Essa rede inclui não só as Reper e os representantes políticos mais visíveis, mas também “uma rede imensa de actores da sociedade civil”, composta por “milhares de entidades, associações, fundações”, que estão sediadas em Bruxelas para poderem “participar nesse processo de decisão diário”. Além desse trabalho, existe uma outra dimensão, “mais política”, relacionada com os partidos políticos europeus, que “coordenam e influenciam” a tomada de posição dos seus representantes nos diferentes órgãos europeus.

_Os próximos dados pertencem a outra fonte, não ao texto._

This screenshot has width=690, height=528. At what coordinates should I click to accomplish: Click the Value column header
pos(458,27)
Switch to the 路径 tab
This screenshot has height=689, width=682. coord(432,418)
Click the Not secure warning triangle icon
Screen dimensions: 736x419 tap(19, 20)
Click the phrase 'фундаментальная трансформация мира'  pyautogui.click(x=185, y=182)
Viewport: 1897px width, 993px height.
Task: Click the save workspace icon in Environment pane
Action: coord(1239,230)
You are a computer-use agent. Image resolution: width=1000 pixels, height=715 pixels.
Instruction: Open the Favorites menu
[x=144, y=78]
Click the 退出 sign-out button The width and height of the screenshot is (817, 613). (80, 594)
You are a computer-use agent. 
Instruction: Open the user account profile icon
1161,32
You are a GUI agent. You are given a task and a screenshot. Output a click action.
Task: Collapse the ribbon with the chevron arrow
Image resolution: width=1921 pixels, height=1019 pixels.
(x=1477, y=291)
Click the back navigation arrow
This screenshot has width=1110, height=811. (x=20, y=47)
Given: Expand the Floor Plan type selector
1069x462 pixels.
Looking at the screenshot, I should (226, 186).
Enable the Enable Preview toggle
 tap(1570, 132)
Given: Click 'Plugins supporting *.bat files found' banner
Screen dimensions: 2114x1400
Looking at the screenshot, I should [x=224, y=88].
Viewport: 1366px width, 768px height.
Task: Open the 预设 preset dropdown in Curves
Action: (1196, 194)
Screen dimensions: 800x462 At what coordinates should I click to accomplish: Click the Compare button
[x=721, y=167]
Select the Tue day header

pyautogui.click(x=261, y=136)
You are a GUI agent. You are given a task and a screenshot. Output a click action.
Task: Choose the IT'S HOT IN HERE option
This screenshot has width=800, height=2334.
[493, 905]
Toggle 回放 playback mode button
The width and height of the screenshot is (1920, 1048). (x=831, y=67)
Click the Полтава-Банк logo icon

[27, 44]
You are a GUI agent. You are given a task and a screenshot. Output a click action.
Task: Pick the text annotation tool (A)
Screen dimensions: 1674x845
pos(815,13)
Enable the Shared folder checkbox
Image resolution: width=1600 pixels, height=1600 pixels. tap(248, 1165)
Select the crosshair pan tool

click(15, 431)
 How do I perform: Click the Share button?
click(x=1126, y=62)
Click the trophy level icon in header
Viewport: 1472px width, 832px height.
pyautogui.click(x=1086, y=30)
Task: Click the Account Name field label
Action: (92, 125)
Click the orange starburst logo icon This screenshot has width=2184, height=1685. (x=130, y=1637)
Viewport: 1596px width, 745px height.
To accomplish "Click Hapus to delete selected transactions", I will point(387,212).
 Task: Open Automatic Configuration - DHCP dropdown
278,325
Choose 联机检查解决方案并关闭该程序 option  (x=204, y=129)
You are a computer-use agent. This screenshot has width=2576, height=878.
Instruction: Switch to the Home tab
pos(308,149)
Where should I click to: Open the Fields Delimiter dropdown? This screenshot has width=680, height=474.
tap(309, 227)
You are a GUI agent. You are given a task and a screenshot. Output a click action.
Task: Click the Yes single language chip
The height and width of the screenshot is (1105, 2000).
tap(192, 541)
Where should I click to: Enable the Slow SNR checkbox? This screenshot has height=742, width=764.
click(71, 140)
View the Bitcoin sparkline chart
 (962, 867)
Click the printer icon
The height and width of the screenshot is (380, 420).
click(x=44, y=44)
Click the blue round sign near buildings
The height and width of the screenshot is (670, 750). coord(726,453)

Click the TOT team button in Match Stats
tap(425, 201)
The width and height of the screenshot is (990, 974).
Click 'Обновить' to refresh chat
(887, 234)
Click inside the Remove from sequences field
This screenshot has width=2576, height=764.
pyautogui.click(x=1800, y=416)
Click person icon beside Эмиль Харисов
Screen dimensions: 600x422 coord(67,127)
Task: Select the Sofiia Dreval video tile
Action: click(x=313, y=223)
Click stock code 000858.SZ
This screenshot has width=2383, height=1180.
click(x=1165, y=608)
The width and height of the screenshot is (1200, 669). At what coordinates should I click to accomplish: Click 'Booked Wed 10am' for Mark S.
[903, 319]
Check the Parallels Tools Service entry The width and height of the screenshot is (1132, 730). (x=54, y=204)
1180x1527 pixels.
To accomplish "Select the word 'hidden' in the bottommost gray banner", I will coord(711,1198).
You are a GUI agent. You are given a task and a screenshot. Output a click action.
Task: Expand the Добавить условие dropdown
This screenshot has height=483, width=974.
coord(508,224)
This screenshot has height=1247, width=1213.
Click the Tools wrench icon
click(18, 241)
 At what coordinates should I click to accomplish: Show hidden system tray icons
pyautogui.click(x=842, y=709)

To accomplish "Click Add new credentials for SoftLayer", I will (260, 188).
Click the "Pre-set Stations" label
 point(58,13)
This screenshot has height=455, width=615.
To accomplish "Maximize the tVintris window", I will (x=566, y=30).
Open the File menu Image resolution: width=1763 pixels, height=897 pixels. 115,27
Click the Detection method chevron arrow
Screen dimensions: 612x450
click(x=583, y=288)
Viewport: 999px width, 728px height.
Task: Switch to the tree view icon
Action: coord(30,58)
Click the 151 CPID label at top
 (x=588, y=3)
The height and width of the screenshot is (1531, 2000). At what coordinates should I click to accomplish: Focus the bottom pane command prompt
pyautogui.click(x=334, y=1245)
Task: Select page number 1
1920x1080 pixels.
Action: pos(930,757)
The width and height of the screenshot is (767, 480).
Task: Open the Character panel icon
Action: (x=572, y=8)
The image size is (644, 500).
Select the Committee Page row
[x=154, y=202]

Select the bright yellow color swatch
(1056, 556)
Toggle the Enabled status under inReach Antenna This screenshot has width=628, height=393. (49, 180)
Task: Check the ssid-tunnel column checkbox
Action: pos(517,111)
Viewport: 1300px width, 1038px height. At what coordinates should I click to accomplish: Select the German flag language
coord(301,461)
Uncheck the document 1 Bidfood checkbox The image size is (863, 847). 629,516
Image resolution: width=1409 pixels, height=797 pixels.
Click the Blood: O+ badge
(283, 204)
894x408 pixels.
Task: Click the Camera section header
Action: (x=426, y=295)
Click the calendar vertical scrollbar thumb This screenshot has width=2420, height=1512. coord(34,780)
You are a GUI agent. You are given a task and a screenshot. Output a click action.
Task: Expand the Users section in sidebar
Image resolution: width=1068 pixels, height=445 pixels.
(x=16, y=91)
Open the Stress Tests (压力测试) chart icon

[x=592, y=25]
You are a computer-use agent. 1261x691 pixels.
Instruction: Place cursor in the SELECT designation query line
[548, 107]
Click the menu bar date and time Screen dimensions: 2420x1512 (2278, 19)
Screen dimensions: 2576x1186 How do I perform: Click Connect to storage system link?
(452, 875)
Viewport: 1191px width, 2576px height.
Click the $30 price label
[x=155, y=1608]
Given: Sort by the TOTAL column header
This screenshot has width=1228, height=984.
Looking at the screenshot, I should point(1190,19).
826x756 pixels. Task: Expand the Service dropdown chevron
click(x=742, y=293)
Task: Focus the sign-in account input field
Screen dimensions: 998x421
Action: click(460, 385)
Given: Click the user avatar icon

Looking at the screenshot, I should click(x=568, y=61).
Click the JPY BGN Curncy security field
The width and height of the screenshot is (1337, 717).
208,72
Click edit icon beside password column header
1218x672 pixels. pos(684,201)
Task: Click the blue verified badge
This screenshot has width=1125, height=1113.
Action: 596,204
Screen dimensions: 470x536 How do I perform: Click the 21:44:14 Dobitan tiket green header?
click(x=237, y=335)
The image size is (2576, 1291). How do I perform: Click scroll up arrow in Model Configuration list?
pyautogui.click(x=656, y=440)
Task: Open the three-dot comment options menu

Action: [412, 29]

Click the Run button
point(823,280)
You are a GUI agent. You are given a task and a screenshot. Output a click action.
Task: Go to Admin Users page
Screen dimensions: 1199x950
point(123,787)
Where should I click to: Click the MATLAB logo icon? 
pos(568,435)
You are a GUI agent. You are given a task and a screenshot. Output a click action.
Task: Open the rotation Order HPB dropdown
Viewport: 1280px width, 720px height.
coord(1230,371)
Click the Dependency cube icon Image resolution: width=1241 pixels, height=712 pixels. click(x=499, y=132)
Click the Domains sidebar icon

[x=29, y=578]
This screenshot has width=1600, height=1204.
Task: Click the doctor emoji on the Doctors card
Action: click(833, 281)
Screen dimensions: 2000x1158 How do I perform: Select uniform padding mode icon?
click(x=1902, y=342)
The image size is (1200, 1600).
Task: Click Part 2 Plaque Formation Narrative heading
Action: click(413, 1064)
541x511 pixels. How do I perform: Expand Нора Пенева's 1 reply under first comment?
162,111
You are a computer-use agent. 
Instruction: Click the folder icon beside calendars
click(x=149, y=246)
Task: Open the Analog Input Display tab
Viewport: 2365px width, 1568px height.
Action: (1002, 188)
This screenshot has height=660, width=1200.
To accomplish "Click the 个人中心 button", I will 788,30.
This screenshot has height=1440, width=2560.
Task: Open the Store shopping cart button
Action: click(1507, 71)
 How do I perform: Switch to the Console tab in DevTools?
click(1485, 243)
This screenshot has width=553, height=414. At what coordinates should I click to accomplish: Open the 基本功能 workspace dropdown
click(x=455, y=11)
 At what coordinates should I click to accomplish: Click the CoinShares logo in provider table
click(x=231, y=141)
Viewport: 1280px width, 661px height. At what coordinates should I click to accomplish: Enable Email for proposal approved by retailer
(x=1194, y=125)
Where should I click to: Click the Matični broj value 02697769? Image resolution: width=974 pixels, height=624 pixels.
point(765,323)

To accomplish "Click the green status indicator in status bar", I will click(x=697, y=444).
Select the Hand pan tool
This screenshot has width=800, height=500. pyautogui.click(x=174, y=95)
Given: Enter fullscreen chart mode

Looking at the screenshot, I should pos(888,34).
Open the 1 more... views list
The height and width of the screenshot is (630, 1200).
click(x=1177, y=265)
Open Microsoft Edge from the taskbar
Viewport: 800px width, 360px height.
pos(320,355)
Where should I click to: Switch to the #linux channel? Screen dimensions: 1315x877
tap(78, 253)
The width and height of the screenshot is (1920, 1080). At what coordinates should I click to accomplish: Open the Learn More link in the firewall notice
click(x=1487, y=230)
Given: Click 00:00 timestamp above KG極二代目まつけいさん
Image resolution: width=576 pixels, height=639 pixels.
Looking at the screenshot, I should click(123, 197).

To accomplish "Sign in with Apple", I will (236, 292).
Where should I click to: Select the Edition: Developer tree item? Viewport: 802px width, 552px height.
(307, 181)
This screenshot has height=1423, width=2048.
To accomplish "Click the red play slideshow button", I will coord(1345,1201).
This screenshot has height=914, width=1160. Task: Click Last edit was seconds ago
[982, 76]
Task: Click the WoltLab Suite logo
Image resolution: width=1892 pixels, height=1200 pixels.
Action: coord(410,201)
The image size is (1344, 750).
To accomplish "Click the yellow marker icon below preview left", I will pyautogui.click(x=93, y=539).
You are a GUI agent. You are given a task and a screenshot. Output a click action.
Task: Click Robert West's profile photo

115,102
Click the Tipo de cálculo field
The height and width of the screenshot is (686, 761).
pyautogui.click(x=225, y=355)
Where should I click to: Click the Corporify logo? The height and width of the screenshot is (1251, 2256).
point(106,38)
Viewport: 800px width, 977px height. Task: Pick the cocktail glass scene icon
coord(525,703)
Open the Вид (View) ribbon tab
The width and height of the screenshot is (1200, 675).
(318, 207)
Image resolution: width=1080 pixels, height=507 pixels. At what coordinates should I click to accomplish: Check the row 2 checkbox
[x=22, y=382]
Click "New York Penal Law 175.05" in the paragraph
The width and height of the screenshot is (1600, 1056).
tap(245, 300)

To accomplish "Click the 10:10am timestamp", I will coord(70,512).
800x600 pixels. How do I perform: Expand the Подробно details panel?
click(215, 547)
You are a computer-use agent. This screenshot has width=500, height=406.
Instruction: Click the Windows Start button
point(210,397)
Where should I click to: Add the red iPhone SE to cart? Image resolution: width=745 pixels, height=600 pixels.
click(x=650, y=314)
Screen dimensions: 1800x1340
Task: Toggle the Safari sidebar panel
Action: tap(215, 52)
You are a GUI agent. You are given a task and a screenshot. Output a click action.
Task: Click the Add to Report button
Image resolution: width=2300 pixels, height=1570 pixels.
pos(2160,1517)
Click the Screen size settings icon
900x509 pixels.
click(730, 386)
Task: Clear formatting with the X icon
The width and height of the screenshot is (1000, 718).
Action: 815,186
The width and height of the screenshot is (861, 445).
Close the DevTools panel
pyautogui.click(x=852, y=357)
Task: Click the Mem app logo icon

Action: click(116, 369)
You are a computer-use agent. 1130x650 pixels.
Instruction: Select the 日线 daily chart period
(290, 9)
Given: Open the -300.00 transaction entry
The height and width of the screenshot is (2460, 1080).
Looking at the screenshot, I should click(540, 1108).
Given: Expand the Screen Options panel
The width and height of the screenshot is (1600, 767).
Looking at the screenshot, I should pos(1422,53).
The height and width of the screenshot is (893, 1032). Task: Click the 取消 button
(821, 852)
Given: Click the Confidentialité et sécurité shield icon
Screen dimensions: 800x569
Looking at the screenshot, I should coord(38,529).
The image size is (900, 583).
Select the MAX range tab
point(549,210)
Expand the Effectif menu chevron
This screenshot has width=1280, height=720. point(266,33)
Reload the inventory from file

“Não é por acaso que antes das reuniões formais no Parlamento Europeu, no conselho de ministros ou no Conselho Europeu, há normalmente reuniões informais de preparação que são organizadas por essas famílias políticas”, revela Maria João Rodrigues, que no currículo ainda tem a vice-presidência de uma dessas famílias, o grupo dos Socialistas e Democratas.
Face a essa opacidade no processo da tomada de decisão, a antiga eurodeputada defende que a “marca mais importante” da “nova fase do projecto europeu” deve ser a promoção de uma “cidadania europeia”. “A minha ideia central para a nova fase é que este desconhecimento, esta distância, tem de acabar. As pessoas têm de ter meios para serem envolvidas nessas decisões, de serem informadas, de poderem fazer ouvir a sua opinião”, defende, argumentando que o envolvimento dos europeus deve ser acompanhado com uma “nova geração de direitos”, ao nível da saúde, ambiente, educação e meios digitais.
Um estudo da Comissão Europeia, divulgado em Novembro de 2019, ajuda a perceber a distância que vai entre os europeus e os corredores de Bruxelas. Numa Europa a 27, apenas os cidadãos de cinco países assumiram estar bem informados sobre assuntos europeus. Em Portugal, que está em penúltimo da lista, 77% dos inquiridos afirmaram não estar bem informados sobre as matérias europeias (ver infografia). “[É preciso formar uma] cidadania política. Ou seja, a capacidade de os cidadãos serem envolvidos nos momentos certos quando a decisão está para ser tomada, porque ainda estamos muito longe do que é necessário”.